The results of a recent survey indicate that the average new

The results of a recent survey indicate that the average new car costs $23,000, with a standard deviation of $3,500. The price of cars is normally distributed.What is a Z score for a car with a price of $ 33,000?

What is a Z score for a car with a price of $30,000?

At what percentile rank is a car that sold for $30,000?

Solution

Z scores are based on the normal distribution or the normal curve. The z score of the arithmetic mean or average on the normal curve is zero (0), a positive z score indicates a value above the average and a negative z score indicates a value below the average. One standard deviation above the mean is given the value of +1.0, two standard deviations above the mean would result in a value of +2.0 and so on. One standard deviation below the mean is given the value of -1.0, two standard deviations below the mean is given the value of -2.0 and so on.

Referring to a normal curve table will give you the percent of the population that would fall above and below a particular z score. Thus, z = 0 would indicate the percent below and above this value would be at the 0.5 percentile since this would be at the midpoint of the population.

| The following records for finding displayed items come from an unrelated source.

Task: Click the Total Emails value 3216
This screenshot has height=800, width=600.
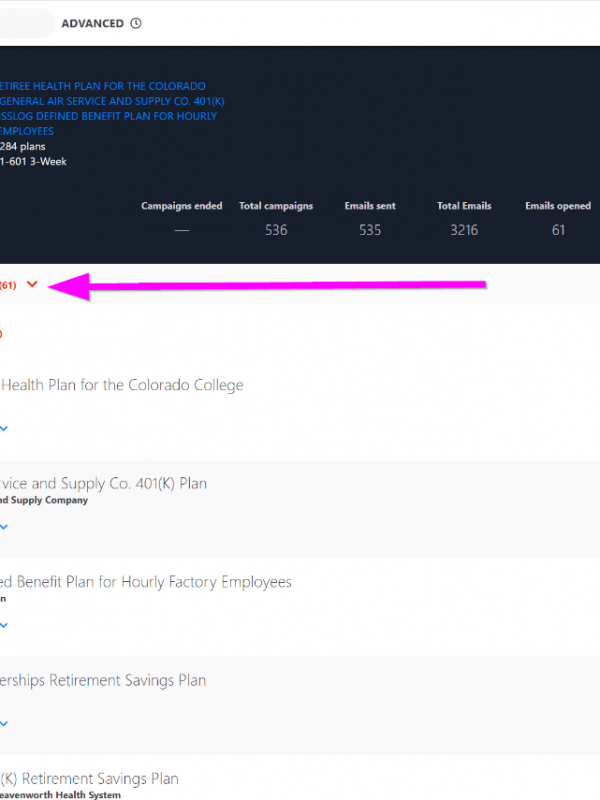Action: (464, 230)
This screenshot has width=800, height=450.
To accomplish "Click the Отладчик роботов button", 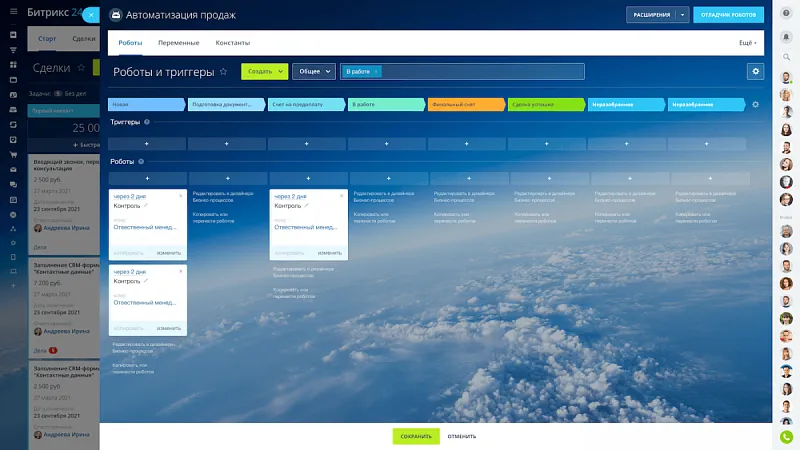I will click(728, 15).
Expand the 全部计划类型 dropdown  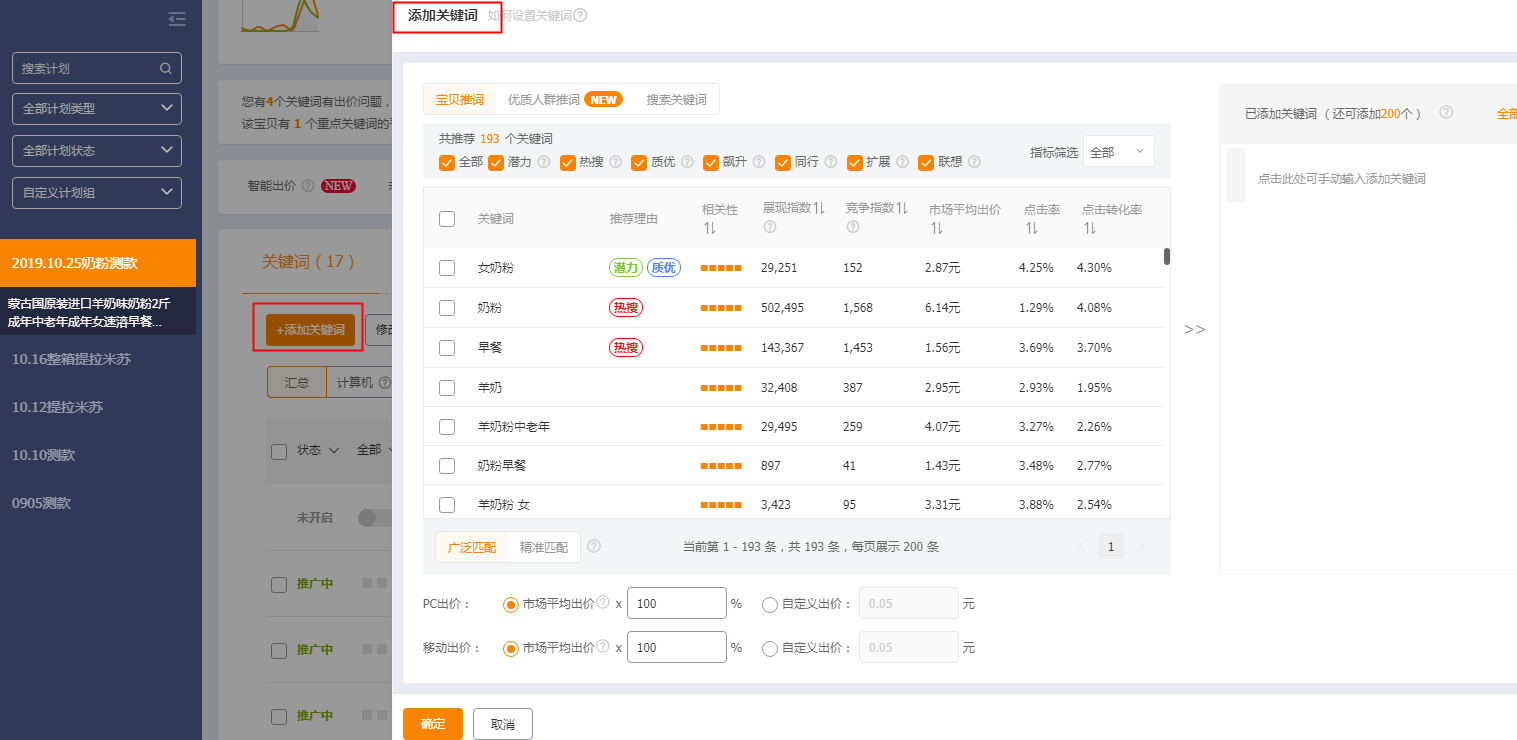[x=97, y=109]
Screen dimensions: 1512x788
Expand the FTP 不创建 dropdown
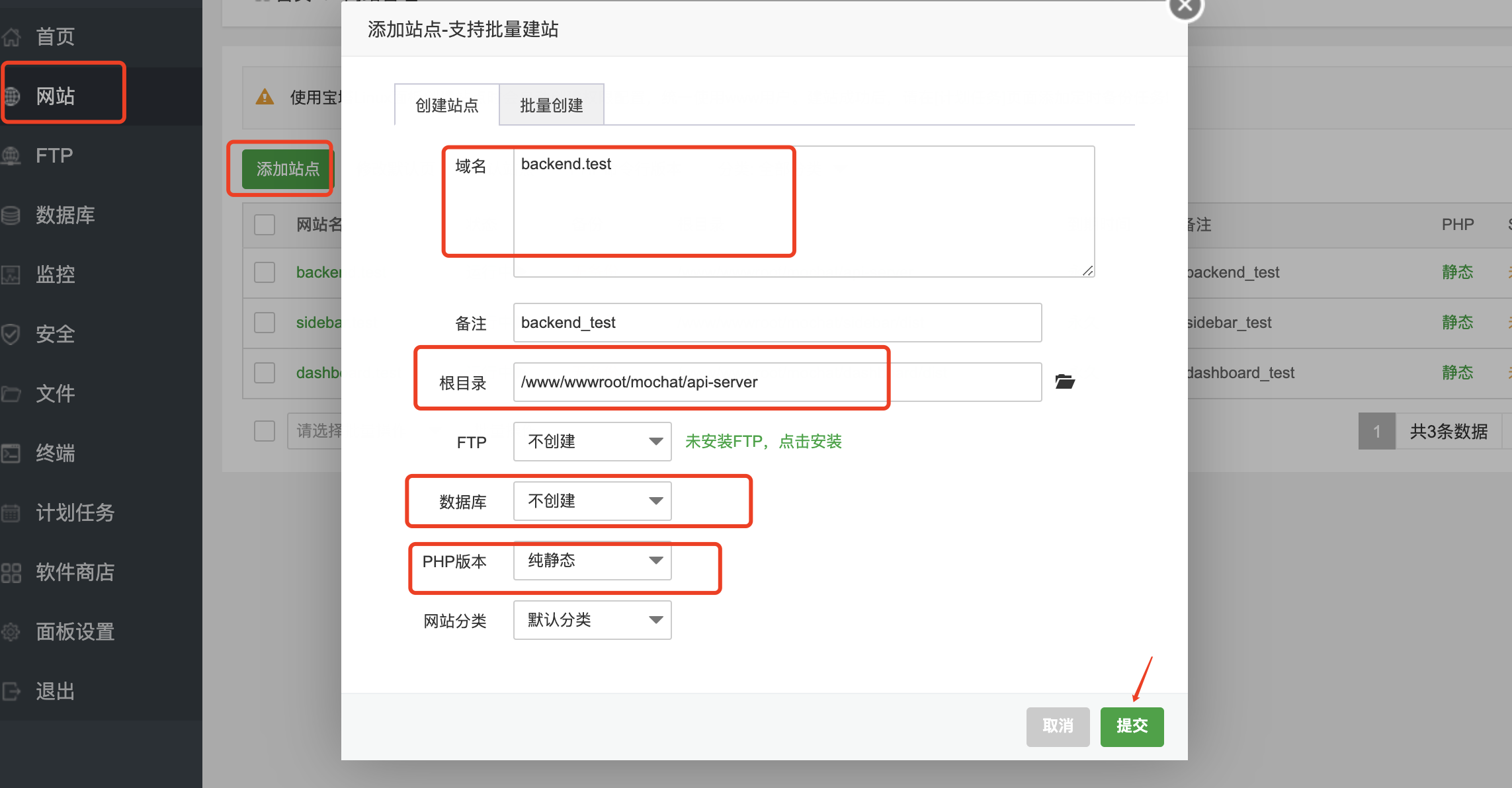click(x=592, y=442)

In your example, the average new car cost of $23,000 would result in a z score of zero (0). Since the standard deviation is $3,500, a multiple or fraction of a multiple of this value added to or subtracted from the average would result in a positive or negative z score respectively. Therefore, to determine how many standard deviations would be represented by a price of $33,000 simply determine the difference between this value and the average cost then divide the difference by $3,500. Example: 33,000 - 23,000 = 10,000; 10,000 / 3,500 = 2.857.